A Quick Guide to Hiking for Beginners

Hiking has been a part of my life for many years. I grew up in a scouting family and later joined my local Venture Crew, a coed high adventure program run by the Boy Scouts of America. My dad, scout leaders, and fellow scouts taught me everything I know about having a safe and fun time hiking outdoors. After talking with many friends and classmates I realized that there are many people who want to hike, but don’t know how or where to find the information they need to feel confident in the woods. The list below shares some simple tips, guidelines, and safety advice for hikers of any level. 

1. Never hike alone

Always hike with a buddy. Never split up on the trail. You never know what could happen and it’s important that there is someone to help in the event of a twisted ankle or a snakebite.

2. Be aware of the weather

Dress properly for the weather, both where you are, and where you are going. If you are hiking up a mountain, it may be colder or windier at the top. Always check the weather before heading out.

3. Have the right equipment

Hiking boots are ideal, but there are other options. Your shoe of choice should have a rugged tread to prevent slipping and grip firmly to rocks and roots. They should also come above your ankles to prevent, or reduce the severity of potential injuries. Walking sticks can be helpful for maintaining balance, testing marshy or unsteady areas, and traversing streams. There are many different styles, but the stick should feel comfortable in your hand. It should be at least shoulder height to prevent hikers from being hit in the abdomen in the event of a slip or fall.

4. Bring a first aid kit

It’s good practice to take a first aid kit with you on any outdoor excursions. If you know a bit about first aid already then you can assemble your own, or you can purchase a prepackaged kit. Getting First Aid or Wilderness First Aid certified can never hurt, it looks nice on a resume too! If you can’t find a class for any reason, there is plenty of literature in libraries or online.

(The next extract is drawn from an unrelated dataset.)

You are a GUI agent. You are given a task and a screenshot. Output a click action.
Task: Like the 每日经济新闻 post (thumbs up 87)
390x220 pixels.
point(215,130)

5. Know where you plan to go, and stick with It

Plan out your hike in advance. Pick which trail you want to go on, how far you want to go, and stay on it. Don’t leave the trail or move onto a different one unless it is preplanned. This will ensure that you are prepared for the route you’re taking and make it less likely that you will get lost.

6. Maps and markers

Always have a physical trail map on you. Cell service and battery life are uncertain, so it’s better to have a physical copy. Check the map whenever the trail diverges into multiple paths. It is also good to keep a small compass with you. Make a call to the local ranger to learn the marking system for the land that you’re going to be hiking. General trail marking practices can also be found in books and online.

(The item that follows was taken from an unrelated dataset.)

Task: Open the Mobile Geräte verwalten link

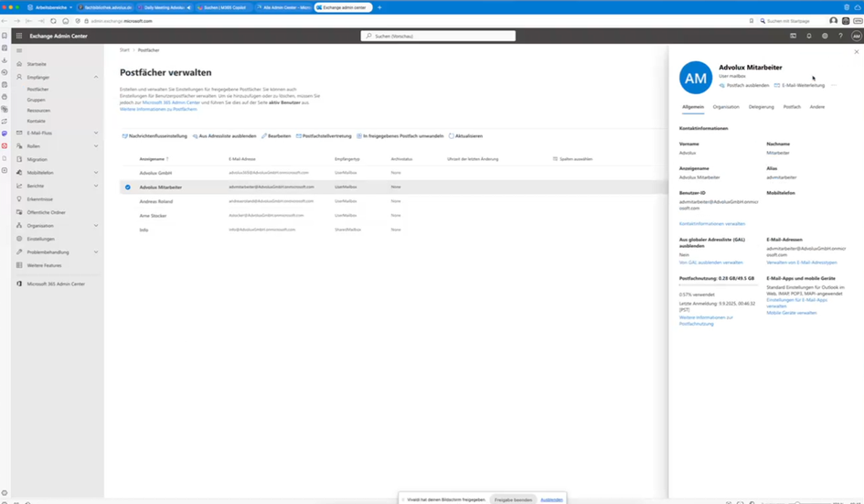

7. Be aware of your limits

If you’re a new hiker, don’t plan to tackle an entire mountain in a day. Start small, and work your way up to longer and more challenging hikes as you become more confident. There is nothing wrong with a slow pace, just make sure that you take it into account when planning the length of your trip.

8. Use common sense

If something feels like it might be dangerous or risky, it probably is. Consider the potential consequences of your actions before you go through with them.

9. Respect the locals

The forest belongs to the animals and plants that live there. It’s their house, you’re a visitor. Don’t taunt, harm, feed, or touch the wildlife. Respect their space and they will respect yours. Before going into an area, learn about relevant wildlife, and how to be safe around them.

10. Leave no trace

One of the most important things to remember when you are enjoying the natural world is to make an effort to keep it that way. Littering in any way is unacceptable and harms wildlife. Carving names or messages into trees damages the bark, making the tree more susceptible to pests and disease. They also ruin the aesthetic beauty of the area for the people who will come later. Don’t take anything out of the forest. If every hiker took a rock from a trail, in only a few years, there would be none left. The odd leaf or fallen feather is fine, but remember that everything from the forest should stay there.

11. Life is in the journey

While hiking can take you to some pretty spectacular destinations, take the time to enjoy the trail leading up to it. It’s not a race, it’s a scavenger hunt. What strange, beautiful, and interesting things can you find? Take in the scenery. Observe fallen logs up close or scan theforest canopies for bird nests. There are infinite discoveries if people would only look around.